We are just a few hours away before argentines will choose the candidates for the presidential elections in late October. Yes, for the first time, this coming Sunday August 14th, the country will held open, simultaneous and compulsory primaries (PASO for its acronym in Spanish). We have to elect those that we want to elect later on.
What are the PASO?
If you find it confusing, you are not alone. The vast majority of Argentines don’t seem to understand what they are for, and it is not their fault, it is just not clear.
In a few words, a new law obliges all political parties to choose its candidates by holding primaries. That is not new, it happens in most democratic stable countries.
The novelty is that:
- They are open, because all citizens can participate whether they are affiliated to a political party or not.
- Simultaneous, because all parties will have to do them the same date and in all the country.
- Compulsory, because citizens have vote, yes or yes, and all parties have to do them. If you don’t present pre-candidates you cannot participate in the regular election this coming October 23rd.
The idea behind this new procedure is to force all parties to open their internal process to select candidates and to make it more transparent, avoiding situations where the leader chooses his or her successor (“a dedo”), or the candidate is chosen by internal discussions not open to the rest of the members.
Now, often Argentine politics has an ability to make simple things complex and this is a case: all political parties (or alliances between them) are presenting only ONE candidate to the primaries, making the entire process pointless.
In fact this Sunday Argentines we’ll be holding a virtual unofficial first round of elections, even if a lot of them are just not aware of it.
A miracle needed for some candidates
There are now 10 pre-candidates, all representing one party, that were selected by a process that the primaries tried to impede: negotiations among the main political figures of each party.
However, some of them might not make it to the next round. The new law requires pre-candidates obtain a minimum of 1.5 % of all valid votes in all the country to become candidates in the elections that is around 400.000 votes. There are at least three to four candidates that just won’t make it.
One of them is the leftist Jorge Altamira, pre-candidate for the Left and Workers Front (Frente de Izquierda y los Trabajadores) a fart left political group with little support but very resilient. A Twitter campaign started with the hashtag #amiracleforAltamira (#unmilagroparaaltamira) asking people to choose his ballot just to let him participate in the October elections.
So if the primaries have any objective, at this point we can say that is to “clean” a bit the spectrum of candidates and give a good idea of who is getting what. That is at least for the presidential candidatures, the legislative positions show a different scenario.

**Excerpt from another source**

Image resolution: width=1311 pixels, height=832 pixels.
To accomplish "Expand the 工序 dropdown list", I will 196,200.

Who is who? All the candidates for the election
So who is who? The best would be to start with the most well known and, at the same time, most difficult to understand for an international, and even a local audience: the Peronists.
Cristina Fernández de Kirchner
In this group we find President Cristina Fernández de Kirchner, the candidate with the most intended votes: different polls give her anything between 35 to 40 % of the votes. She is enjoying a high rate of approval of her administration after falling to the lowest level ofLatin Americain 2008 when she confronted the agricultural producers over taxation of their exports, in particular soy.

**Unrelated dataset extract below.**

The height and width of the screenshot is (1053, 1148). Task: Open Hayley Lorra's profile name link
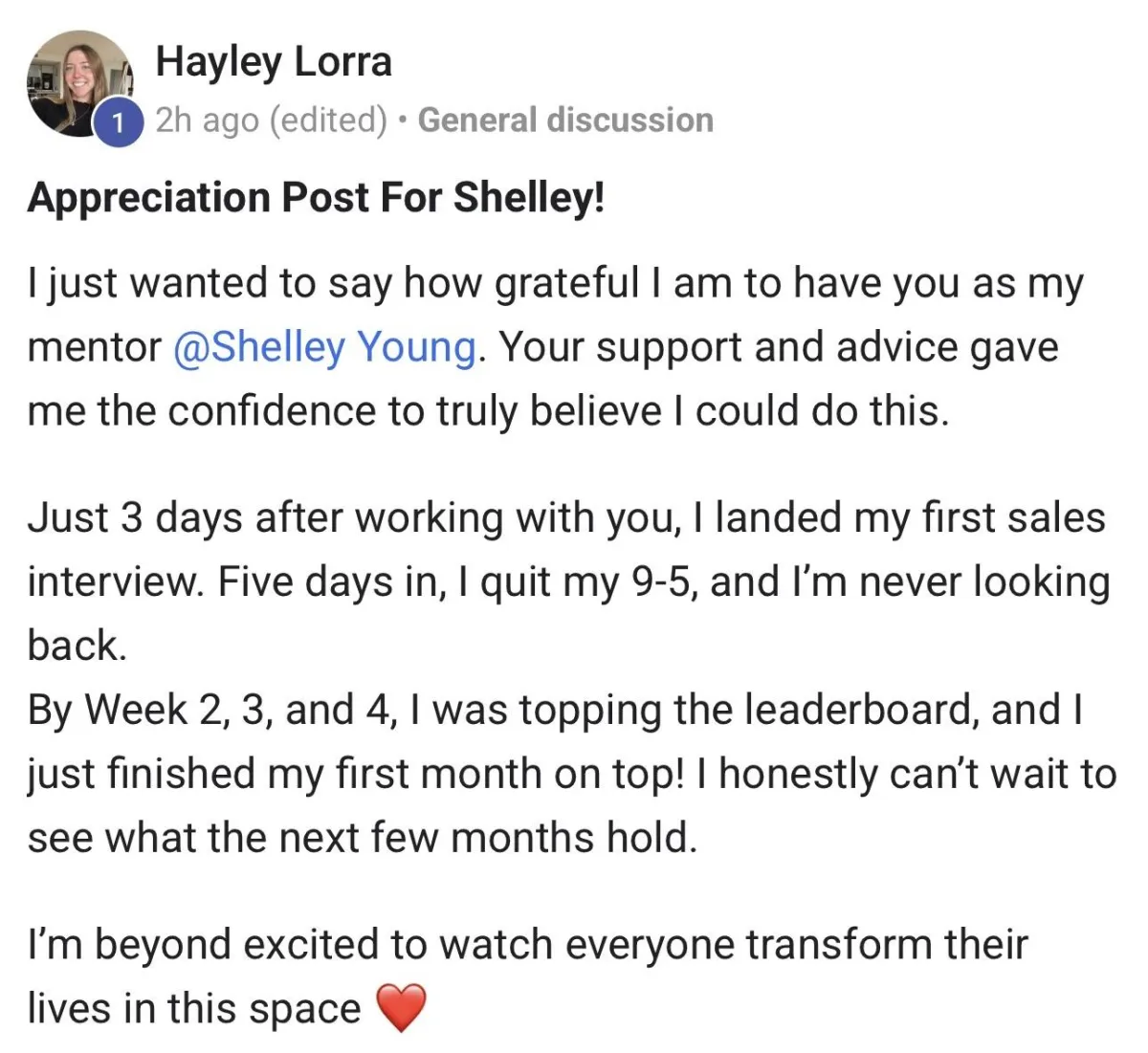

How did she revamp? If we need to make a timeline of her increasing popularity, it started with the sudden death of her husband, the ex-President Nestor Kirchner (2003-2007) in October 2010 but it is also related to the bonanza the country is enjoying with the high prices of agricultural products.
What are her real chances of getting elected? Unless something unexpected happens, she has really good chances of being once again the Head of State. The percentage of people that support her they do so with a lot of faith, not because they cannot find a better choice (which is the case with several opposition candidates).
Polls: between 35 to 40 %
Where is in the political spectrum? Very hard to do this inArgentina, and especially with the Peronists, but she can be easily be seated at the center left.
Then we have the ex-President Eduardo Duhalde (2002-2003), also a prominent member of the Justicialist Party (the official name of the Peronist party) who became the president after the political crisis that made President De La Rua resign in December 2001.
Duhalde has a peculiar link with the Kirchner: Now very critical of the administration, he is the person that helped to bring them to the top of the political structure.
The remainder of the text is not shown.